Change marker of Scatter Plot

Hi all,

I would like to change the marker of a scatter plot using hvplot.scatter (setting datashader=True) from a point to a vertical line. But unfortunately I (a) couldn’t find the option of a vertical line as a marker and (b) the marker parameter in the function is ignored entirely, also if I set it to ‘x’ for example, the points always stay tiny points and get smaller and smaller by zooming in.

This is the code I used:
‘’’
df.hvplot.scatter(x=“time_points”, y=“units”, marker=‘x’, datashade=True)
‘’’
where df is a dataframe with the two columns ‘time_points’ and ‘units’.

Many thanks,
Tamara

The hv.Spikes element was created with neural spike trains in mind, and recent versions of Datashader and HoloViews support datashading Spikes. It should be as simple as from holoviews.operation.datashader import rasterize ; rasterize(hv.Spikes(...).

You can see a full list of bokeh markers here. You probably want 'dash' and then set a fixed 'angle' to make it vertical.

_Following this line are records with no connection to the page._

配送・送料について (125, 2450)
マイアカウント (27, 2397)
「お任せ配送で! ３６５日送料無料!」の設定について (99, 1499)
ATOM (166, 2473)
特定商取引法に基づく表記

Thanks a lot for your reply!

The ‘dash’ option works fine if I don’t use datashade:

scatter = hv.Scatter(data)
scatter.opts(color=‘b’, marker=‘dash’, size=10, line_width=0.2, angle=90, width=1200, height=600)

The result is exactly what I would like to get, but the interaction (moving the plot and zooming in) is pretty slow. Do you have any suggestion on how to improve the performance?

On the other hand, if I plot from a dataframe, using hvplot and datashade:

df.hvplot.scatter(x=“spike_time”, y=“unit_id”, marker=‘dash’, angle=90, datashade=True, width=1200, height=600)

the parameters ‘marker’ and ‘angle’ are ignored and I always get the same plot.

Many thanks!

Datashading is an entirely different approach to rendering and will never support the same flexibility as regular bokeh plots support. It may be possible to eventually implement markers in datashader but really that’s not what it’s made for. So I really don’t have a good suggestion for you as of right now.